Olmec Art of Ancient Mexico
Title | Olmec Art of Ancient Mexico PDF eBook |
Author | National Gallery of Art (U.S.) |
Publisher | |
Pages | 304 |
Release | 1996 |
Genre | Art |
ISBN |
Fourteen Olmec specialists discuss not only the works of art but also the many recent finds, that provide insights into Mexico's most ancient culture, as well as its cultural history, cosmology, and daily life. Colour photos. Quarto.
Olmec
Title | Olmec PDF eBook |
Author | Kathleen Berrin |
Publisher | Yale University Press |
Pages | 0 |
Release | 2010 |
Genre | Mexico |
ISBN | 9780300166767 |
"This catalogue was published by the Fine Arts Museums of San Francisco and the Los Angeles County Museum of Art on the occasion of the exhibition Olmec: Colossal Masterworks of Ancient Mexico"--Colophon.

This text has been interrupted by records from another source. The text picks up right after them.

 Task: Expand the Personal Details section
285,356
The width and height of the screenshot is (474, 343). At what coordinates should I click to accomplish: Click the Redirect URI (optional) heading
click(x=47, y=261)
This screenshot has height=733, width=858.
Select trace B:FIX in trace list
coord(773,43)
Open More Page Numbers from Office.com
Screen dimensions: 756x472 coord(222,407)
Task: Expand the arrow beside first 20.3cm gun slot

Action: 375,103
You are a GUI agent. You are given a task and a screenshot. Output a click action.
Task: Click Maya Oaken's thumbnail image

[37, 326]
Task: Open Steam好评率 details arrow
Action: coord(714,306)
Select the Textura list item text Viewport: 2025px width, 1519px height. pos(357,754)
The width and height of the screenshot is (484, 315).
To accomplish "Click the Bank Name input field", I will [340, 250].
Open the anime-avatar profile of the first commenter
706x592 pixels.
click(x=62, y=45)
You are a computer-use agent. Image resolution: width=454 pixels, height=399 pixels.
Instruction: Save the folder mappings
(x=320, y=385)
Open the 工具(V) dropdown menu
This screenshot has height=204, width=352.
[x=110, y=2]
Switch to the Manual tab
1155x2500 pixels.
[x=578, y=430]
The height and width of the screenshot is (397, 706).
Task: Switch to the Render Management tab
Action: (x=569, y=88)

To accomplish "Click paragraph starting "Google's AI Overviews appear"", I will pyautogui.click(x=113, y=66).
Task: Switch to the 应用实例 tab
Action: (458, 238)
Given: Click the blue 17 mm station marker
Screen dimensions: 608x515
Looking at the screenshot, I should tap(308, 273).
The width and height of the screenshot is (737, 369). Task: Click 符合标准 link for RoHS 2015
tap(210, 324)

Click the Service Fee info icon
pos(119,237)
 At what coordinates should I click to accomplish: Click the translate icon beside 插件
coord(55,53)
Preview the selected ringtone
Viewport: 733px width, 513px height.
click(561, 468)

Olmec Art of Ancient Mexico
Title | Olmec Art of Ancient Mexico PDF eBook |
Author | |
Publisher | |
Pages | 0 |
Release | 1996 |
Genre | |
ISBN | 9780810962385 |
Olmec
Title | Olmec PDF eBook |
Author | Susan M. Arensberg |
Publisher | |
Pages | 0 |
Release | 1996 |
Genre | Indian art |
ISBN |
Mexico
Title | Mexico PDF eBook |
Author | Michael D. Coe |
Publisher | |
Pages | 262 |
Release | 2008 |
Genre | History |
ISBN |
Masterly....The complexities of Mexico's ancient cultures are perceptively presented and interpreted.--Library Journal
Olmec
Title | Olmec PDF eBook |
Author | National Gallery of Art (U.S.) |
Publisher | |
Pages | 12 |
Release | 1996 |
Genre | Art, Mexican |
ISBN |
Reconsidering Olmec Visual Culture
Title | Reconsidering Olmec Visual Culture PDF eBook |
Author | Carolyn E. Tate |
Publisher | University of Texas Press |
Pages | 360 |
Release | 2012-01-18 |
Genre | Social Science |
ISBN | 0292728522 |
Recently, scholars of Olmec visual culture have identified symbols for umbilical cords, bundles, and cave-wombs, as well as a significant number of women portrayed on monuments and as figurines. In this groundbreaking study, Carolyn Tate demonstrates that these subjects were part of a major emphasis on gestational imagery in Formative Period Mesoamerica. In Reconsidering Olmec Visual Culture, she identifies the presence of women, human embryos, and fetuses in monuments and portable objects dating from 1400 to 400 BC and originating throughout much of Mesoamerica. This highly original study sheds new light on the prominent roles that women and gestational beings played in Early Formative societies, revealing female shamanic practices, the generative concepts that motivated caching and bundling, and the expression of feminine knowledge in the 260-day cycle and related divinatory and ritual activities. Reconsidering Olmec Visual Culture is the first study that situates the unique hollow babies of Formative Mesoamerica within the context of prominent females and the prevalent imagery of gestation and birth. It is also the first major art historical study of La Venta and the first to identify Mesoamerica's earliest creation narrative. It provides a more nuanced understanding of how later societies, including Teotihuacan and West Mexico, as well as the Maya, either rejected certain Formative Period visual forms, rituals, social roles, and concepts or adopted and transformed them into the enduring themes of Mesoamerican symbol systems.